══ RECORDS FOR THIS EXERCISE

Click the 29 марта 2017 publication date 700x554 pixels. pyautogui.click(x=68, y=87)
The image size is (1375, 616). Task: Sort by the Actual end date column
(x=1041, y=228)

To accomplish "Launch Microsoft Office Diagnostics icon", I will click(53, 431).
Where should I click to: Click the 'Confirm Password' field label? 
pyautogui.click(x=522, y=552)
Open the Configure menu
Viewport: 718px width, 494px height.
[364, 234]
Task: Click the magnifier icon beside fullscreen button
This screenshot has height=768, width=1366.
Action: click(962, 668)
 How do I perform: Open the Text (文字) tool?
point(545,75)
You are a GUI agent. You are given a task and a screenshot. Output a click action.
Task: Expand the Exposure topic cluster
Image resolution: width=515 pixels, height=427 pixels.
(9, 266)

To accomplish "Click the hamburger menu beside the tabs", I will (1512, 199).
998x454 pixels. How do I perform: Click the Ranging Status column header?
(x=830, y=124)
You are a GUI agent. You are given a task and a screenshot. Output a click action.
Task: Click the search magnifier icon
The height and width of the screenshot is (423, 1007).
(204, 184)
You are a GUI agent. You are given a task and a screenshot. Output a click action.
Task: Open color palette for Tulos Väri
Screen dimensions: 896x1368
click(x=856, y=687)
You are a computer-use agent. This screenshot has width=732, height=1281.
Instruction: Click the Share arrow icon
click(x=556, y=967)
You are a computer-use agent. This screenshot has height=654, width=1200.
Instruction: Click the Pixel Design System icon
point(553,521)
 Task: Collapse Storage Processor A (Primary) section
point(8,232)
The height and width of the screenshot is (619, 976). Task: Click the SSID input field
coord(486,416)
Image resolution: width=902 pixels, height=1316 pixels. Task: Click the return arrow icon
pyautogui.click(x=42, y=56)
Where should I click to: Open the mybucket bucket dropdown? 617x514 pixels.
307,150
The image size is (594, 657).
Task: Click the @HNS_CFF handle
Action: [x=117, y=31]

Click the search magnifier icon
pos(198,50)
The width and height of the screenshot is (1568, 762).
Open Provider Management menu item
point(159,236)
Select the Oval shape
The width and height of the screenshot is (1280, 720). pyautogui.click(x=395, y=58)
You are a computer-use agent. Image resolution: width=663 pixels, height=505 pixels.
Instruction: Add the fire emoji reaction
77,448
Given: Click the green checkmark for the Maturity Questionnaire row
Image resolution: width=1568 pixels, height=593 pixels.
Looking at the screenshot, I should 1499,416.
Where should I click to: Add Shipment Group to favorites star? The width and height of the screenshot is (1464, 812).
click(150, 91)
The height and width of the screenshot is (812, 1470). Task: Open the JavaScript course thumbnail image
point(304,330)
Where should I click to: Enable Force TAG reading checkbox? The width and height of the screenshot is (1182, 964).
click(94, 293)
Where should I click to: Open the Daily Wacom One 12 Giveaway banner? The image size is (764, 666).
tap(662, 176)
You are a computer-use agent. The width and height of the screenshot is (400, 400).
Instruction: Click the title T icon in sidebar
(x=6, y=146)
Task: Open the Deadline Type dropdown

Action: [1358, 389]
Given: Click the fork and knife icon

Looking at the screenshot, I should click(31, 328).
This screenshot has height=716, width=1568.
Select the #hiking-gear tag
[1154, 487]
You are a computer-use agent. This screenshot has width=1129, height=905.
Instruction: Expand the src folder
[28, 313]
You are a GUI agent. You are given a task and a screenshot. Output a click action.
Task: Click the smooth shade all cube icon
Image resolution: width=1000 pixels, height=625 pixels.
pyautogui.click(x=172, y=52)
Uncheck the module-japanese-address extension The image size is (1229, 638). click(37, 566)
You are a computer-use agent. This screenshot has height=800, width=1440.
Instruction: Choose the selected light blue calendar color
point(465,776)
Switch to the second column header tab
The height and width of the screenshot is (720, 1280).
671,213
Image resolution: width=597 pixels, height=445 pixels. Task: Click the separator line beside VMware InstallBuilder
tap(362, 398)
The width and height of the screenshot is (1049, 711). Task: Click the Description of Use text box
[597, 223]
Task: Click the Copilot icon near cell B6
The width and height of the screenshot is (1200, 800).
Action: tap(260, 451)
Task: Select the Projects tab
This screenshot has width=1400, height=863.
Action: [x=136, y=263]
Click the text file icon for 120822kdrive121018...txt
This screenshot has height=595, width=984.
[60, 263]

════

- [PROBLEM TO SOLVE]
Would you repeat all of the entries exactly?

- [SOLUTION]
Click the 29 марта 2017 publication date 700x554 pixels. pyautogui.click(x=68, y=87)
The image size is (1375, 616). Task: Sort by the Actual end date column
(x=1041, y=228)

To accomplish "Launch Microsoft Office Diagnostics icon", I will click(53, 431).
Where should I click to: Click the 'Confirm Password' field label? 
pyautogui.click(x=522, y=552)
Open the Configure menu
Viewport: 718px width, 494px height.
[364, 234]
Task: Click the magnifier icon beside fullscreen button
This screenshot has height=768, width=1366.
Action: click(962, 668)
 How do I perform: Open the Text (文字) tool?
point(545,75)
You are a GUI agent. You are given a task and a screenshot. Output a click action.
Task: Expand the Exposure topic cluster
Image resolution: width=515 pixels, height=427 pixels.
(9, 266)

To accomplish "Click the hamburger menu beside the tabs", I will (1512, 199).
998x454 pixels. How do I perform: Click the Ranging Status column header?
(x=830, y=124)
You are a GUI agent. You are given a task and a screenshot. Output a click action.
Task: Click the search magnifier icon
The height and width of the screenshot is (423, 1007).
(204, 184)
You are a GUI agent. You are given a task and a screenshot. Output a click action.
Task: Open color palette for Tulos Väri
Screen dimensions: 896x1368
click(x=856, y=687)
You are a computer-use agent. This screenshot has width=732, height=1281.
Instruction: Click the Share arrow icon
click(x=556, y=967)
You are a computer-use agent. This screenshot has height=654, width=1200.
Instruction: Click the Pixel Design System icon
point(553,521)
 Task: Collapse Storage Processor A (Primary) section
point(8,232)
The height and width of the screenshot is (619, 976). Task: Click the SSID input field
coord(486,416)
Image resolution: width=902 pixels, height=1316 pixels. Task: Click the return arrow icon
pyautogui.click(x=42, y=56)
Where should I click to: Open the mybucket bucket dropdown? 617x514 pixels.
307,150
The image size is (594, 657).
Task: Click the @HNS_CFF handle
Action: [x=117, y=31]

Click the search magnifier icon
pos(198,50)
The width and height of the screenshot is (1568, 762).
Open Provider Management menu item
point(159,236)
Select the Oval shape
The width and height of the screenshot is (1280, 720). pyautogui.click(x=395, y=58)
You are a computer-use agent. Image resolution: width=663 pixels, height=505 pixels.
Instruction: Add the fire emoji reaction
77,448
Given: Click the green checkmark for the Maturity Questionnaire row
Image resolution: width=1568 pixels, height=593 pixels.
Looking at the screenshot, I should 1499,416.
Where should I click to: Add Shipment Group to favorites star? The width and height of the screenshot is (1464, 812).
click(150, 91)
The height and width of the screenshot is (812, 1470). Task: Open the JavaScript course thumbnail image
point(304,330)
Where should I click to: Enable Force TAG reading checkbox? The width and height of the screenshot is (1182, 964).
click(94, 293)
Where should I click to: Open the Daily Wacom One 12 Giveaway banner? The image size is (764, 666).
tap(662, 176)
You are a computer-use agent. The width and height of the screenshot is (400, 400).
Instruction: Click the title T icon in sidebar
(x=6, y=146)
Task: Open the Deadline Type dropdown

Action: [1358, 389]
Given: Click the fork and knife icon

Looking at the screenshot, I should click(31, 328).
This screenshot has height=716, width=1568.
Select the #hiking-gear tag
[1154, 487]
You are a computer-use agent. This screenshot has width=1129, height=905.
Instruction: Expand the src folder
[28, 313]
You are a GUI agent. You are given a task and a screenshot. Output a click action.
Task: Click the smooth shade all cube icon
Image resolution: width=1000 pixels, height=625 pixels.
pyautogui.click(x=172, y=52)
Uncheck the module-japanese-address extension The image size is (1229, 638). click(37, 566)
You are a computer-use agent. This screenshot has height=800, width=1440.
Instruction: Choose the selected light blue calendar color
point(465,776)
Switch to the second column header tab
The height and width of the screenshot is (720, 1280).
671,213
Image resolution: width=597 pixels, height=445 pixels. Task: Click the separator line beside VMware InstallBuilder
tap(362, 398)
The width and height of the screenshot is (1049, 711). Task: Click the Description of Use text box
[597, 223]
Task: Click the Copilot icon near cell B6
The width and height of the screenshot is (1200, 800).
Action: tap(260, 451)
Task: Select the Projects tab
This screenshot has width=1400, height=863.
Action: [x=136, y=263]
Click the text file icon for 120822kdrive121018...txt
This screenshot has height=595, width=984.
[60, 263]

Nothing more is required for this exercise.